DATA EXTRACT -
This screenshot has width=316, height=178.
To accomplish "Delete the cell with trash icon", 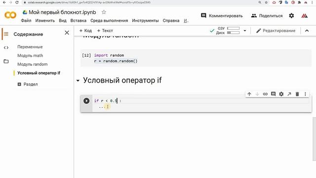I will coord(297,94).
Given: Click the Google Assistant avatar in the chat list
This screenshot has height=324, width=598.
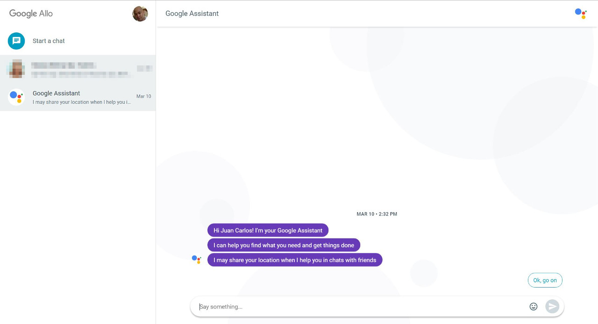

--

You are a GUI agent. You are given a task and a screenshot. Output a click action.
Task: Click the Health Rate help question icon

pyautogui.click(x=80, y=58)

WHAT NEEDS TO BE DONE -
Pull out every line of the records above that contains the word "width".

PROBLEM SOLUTION -
This screenshot has width=316, height=178.
This screenshot has height=324, width=598.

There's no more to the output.